Sukses

Risiko Keamanan Siber Saat Kerja Jarak Jauh

Pandemi Covid-19 dan lonjakan yang terjadi akibat konsumsi bandwidth membuat tingginya tingkat ketegangan pada jaringan, menambah tantangan yang ada, dan pada akhirnya menciptakan badai risiko keamanan siber.

Liputan6.com, Jakarta - Laporan 2020 Global Network Insights Report dari NTT Ltd. telah menemukan di lebih 1.000 perusahaan dan mencakup lebih dari 800.000 perangkat jaringan, 46,3 persen aset jaringan organisasinya sudah menua atau usang.

Data tersebut mewakili lonjakan besar pada 2017, ketika angka hanya menembus 4,3 persen. Pandemi Covid-19 dan lonjakan yang terjadi akibat konsumsi bandwidth membuat tingginya tingkat ketegangan pada jaringan, menambah tantangan yang ada, dan pada akhirnya menciptakan badai risko keamanan siber.

Dengan peningkatan kerja jarak jauh, akses jarak jauh serta konsumsi layanan suara dan video, jaringan milik organisasi dan infrastruktur keamanan sedang berada di bawah tekanan luar biasa.
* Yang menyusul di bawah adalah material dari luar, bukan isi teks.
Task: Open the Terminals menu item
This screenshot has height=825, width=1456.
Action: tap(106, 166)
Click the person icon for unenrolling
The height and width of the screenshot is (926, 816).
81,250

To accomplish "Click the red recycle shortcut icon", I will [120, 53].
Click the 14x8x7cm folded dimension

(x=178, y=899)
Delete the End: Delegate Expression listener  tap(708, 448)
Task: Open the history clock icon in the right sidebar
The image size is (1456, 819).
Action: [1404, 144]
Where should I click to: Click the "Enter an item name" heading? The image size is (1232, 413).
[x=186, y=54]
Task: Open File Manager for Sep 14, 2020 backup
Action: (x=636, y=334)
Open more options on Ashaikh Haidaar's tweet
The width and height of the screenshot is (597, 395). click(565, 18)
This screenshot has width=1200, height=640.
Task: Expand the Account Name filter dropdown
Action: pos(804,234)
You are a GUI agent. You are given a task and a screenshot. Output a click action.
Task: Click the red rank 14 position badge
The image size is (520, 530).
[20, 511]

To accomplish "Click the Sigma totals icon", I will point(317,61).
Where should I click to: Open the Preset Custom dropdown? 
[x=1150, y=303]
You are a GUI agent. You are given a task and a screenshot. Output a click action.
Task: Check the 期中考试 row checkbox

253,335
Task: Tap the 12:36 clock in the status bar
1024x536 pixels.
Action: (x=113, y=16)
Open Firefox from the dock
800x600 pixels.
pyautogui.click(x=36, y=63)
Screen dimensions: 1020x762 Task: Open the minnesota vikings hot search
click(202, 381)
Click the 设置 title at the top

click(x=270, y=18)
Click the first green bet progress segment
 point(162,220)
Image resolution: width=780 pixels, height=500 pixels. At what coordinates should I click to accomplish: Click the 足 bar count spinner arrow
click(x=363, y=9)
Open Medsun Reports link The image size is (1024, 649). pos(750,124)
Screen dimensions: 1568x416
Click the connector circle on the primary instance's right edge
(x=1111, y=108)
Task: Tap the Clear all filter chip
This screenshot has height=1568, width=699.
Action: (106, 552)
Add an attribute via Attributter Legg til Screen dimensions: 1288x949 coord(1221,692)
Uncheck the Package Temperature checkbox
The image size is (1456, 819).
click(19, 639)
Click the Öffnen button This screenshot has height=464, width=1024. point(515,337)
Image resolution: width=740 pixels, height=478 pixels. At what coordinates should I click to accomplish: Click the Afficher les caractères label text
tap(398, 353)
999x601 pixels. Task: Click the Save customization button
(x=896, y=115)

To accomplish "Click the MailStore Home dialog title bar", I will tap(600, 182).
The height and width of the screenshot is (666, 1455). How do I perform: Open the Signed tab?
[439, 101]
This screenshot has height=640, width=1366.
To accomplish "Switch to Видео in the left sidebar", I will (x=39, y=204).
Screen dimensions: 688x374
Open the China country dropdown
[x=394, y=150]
Mengomentari data tersebut, Rob Lopez, Executive Vice President Intelligent Infrastructure dari NTT Ltd., mengatakan saat new normal ini banyak bisnis yang memerlukan strategi jaringan dan keamanan arsitektur, operasional dan dukungan model untuk mengelola risiko operasional dengan lebih baik.

"Kami berharap dapat melihat perubahan strategi dalam menciptakan prioritas pada kelangsungan bisnis dan persiapan untuk masa depan jika sistem lockdown mulai mereda," kata Lopez melalui keterangannya, Rabu (17/6/2020).

Ia menilai, infrastruktur jaringan perlu dirancang secara tepat dan dikelola untuk menghadapi lonjakan yang tidak direncanakan.

Hal ini perlu untuk dilihat kembali, baik di cloud atau infrastruktur fisik pada perusahaan sehingga dapat mengurangi dampak dan frekuensi pemadaman bisnis.

 

2 dari 3 halaman

Kerentanan Perangkat Usang

Perangkat yang sudah usang rata-rata memiliki kerentanan dua kali lebih banyak per perangkat (42,2 persen) bila dibandingkan dengan perangkat lama (26,8 persen) dan yang terkini (19,4 persen), sehingga menciptakan risiko.

Risiko keamanan siber ini semakin buruk ketika bisnis menunda memperbarui perangkat atau meninjau ulang versi sistem operasi selama masa pakainya.

Padahal untuk memperbaruinya dapat dilakukan secara bertahap, dan seringkali negosiasi dengan pemilik teknologi berdasarkan perjanjian pemeliharaan atau perpanjangan garansi dapat dilakukan.

Di era new normal, bisnis mulai menata kembali cara mereka bekerja dan cara menanamkan ketahanan dalam operasional.

Pandemi akan mengubah cara bisnis beroperasi, termasuk menerapkan ruang kerja cerdas yang mengakomodasi social distancing di dalam kantor. Sementara itu, masih banyak perusahaan akan terus menerapkan kerja jarak jauh.

 

3 dari 3 halaman

Transformasi Digital

Bisnis akan membutuhkan peralatan, pengetahuan, dan keahlian guna dapat merancang ulang jaringan untuk evolusi new normal dalam jangka pendek, menengah, dan panjang, di mana orang-orang bekerja dari jarak jauh dan dengan perangkat apa pun.

Seperti contoh, saat kita beralih ke new normal, AI dan pembelajaran mesin dapat diterapkan untuk membantu memonitor langkah-langkah social distancing tersebut. Dengan demikian, jaringan akan menjadi platform krusial yang memungkinkan hal itu dilakukan.

Lopez melanjutkan, jaringan adalah platform untuk melakukan transformasi digital bisnis. Untuk itu, keberadaannya harus fleksibel, kuat, dan aman untuk beradaptasi dengan mudah terhadap perubahan bisnis.

"Bisnis yang menggunakan otomatisasi dan kecerdasan jaringan tingkat tinggi untuk mengoptimalkan operasionalnya akan memperoleh keunggulan kompetitif yang signifikan dan merealisasikan manfaat ekonomi cloud, dengan aman," ucapnya menandaskan.